「ノー」と言うことを恐れる必要がない理由
5つの実験からは、一貫した知見が得られた。私たちは、誘いを断わられた時の招待者のネガティブな反応を大幅に過大評価しているというものだ。言い換えれば、私たちは誘いを断わることを、断わられる側よりもずっと気にしているのだ。このような「考えすぎ」の傾向に、思い当たる節がある人は多いだろう。実は、研究者自身もそうだった。心理学系ニュースサイト「PsyPost」のインタビューで、ギヴィはこの研究の着想を得た個人的経験について語っている。「結婚式に招待されたのだが、行くのがちょっと面倒だった(遠方で、パートナーは出席できないことがわかっていた)」。ためらったが、2人とも欠席すれば新郎新婦は気分を害するだろうと心配し、ギヴィは結婚式に出席した。

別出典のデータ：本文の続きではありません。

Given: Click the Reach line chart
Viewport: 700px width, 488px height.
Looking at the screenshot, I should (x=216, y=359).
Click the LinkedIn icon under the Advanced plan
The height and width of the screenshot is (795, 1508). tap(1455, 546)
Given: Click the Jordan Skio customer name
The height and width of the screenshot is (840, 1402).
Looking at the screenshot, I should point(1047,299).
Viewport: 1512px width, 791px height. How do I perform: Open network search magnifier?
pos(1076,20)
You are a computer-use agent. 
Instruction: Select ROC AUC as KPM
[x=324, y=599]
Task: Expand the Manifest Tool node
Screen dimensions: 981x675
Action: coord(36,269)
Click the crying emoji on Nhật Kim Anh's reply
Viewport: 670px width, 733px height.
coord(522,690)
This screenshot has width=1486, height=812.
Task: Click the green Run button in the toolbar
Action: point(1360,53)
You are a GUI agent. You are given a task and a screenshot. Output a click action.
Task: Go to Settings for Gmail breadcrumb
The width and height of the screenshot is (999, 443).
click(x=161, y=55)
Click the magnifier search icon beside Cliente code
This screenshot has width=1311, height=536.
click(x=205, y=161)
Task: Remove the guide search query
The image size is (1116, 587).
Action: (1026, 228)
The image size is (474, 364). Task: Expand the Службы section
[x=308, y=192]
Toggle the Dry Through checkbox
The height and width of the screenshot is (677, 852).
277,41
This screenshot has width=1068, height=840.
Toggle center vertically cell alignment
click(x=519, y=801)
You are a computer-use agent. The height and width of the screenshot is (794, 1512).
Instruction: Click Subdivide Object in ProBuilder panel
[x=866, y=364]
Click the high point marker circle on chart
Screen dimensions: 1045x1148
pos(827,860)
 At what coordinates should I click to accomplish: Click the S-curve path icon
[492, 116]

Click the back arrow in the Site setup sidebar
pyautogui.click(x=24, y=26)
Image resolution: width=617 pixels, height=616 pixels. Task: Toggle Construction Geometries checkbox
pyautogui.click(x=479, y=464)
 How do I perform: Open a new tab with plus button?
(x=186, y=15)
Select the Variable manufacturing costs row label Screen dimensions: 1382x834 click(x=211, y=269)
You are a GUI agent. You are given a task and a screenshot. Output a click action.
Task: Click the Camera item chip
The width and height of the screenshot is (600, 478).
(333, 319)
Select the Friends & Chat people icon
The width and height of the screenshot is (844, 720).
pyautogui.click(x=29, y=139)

「出席しなかったら新郎新婦がどれくらい気分を害するかを、大げさに考えすぎていたかもしれないと思った」とギヴィは認めている。そして研究の結果、ギヴィ自身も多くの人と同じように、自分の判断が及ぼす影響を過大評価していたことが裏づけられた。
ギヴィとカークは、ネガティブな結果を過大評価してしまう背景に「認知バイアス」があると考えている。具体的には、自分自身の考えすぎの思考に重きを置きすぎて、それを実際の他者の思考よりも優先させてしまう傾向のことだ。
私たちはしばしば、招待者が「ノー」と言われた事実に固執するのではないかと心配する。だが実際には彼らは、私たちが断わったという事実ではなく、断わった理由に注意を向ける可能性のほうがずっと高い。
こうした知見は、他人を喜ばせることを優先して疲弊してしまいがちな人々にとって朗報だ。ギヴィが説明するように「招待者は、私たちが想像するよりも理解がある」。つまり、たまには誘いを断わって自分のしたいことを優先しても、何の問題もないのだ。
そもそも、自分が声をかける側だったら、誘いを断わられたとしても、相手を尊重するだろう。だから、同じ敬意を自分にも向ければよいだけなのだ。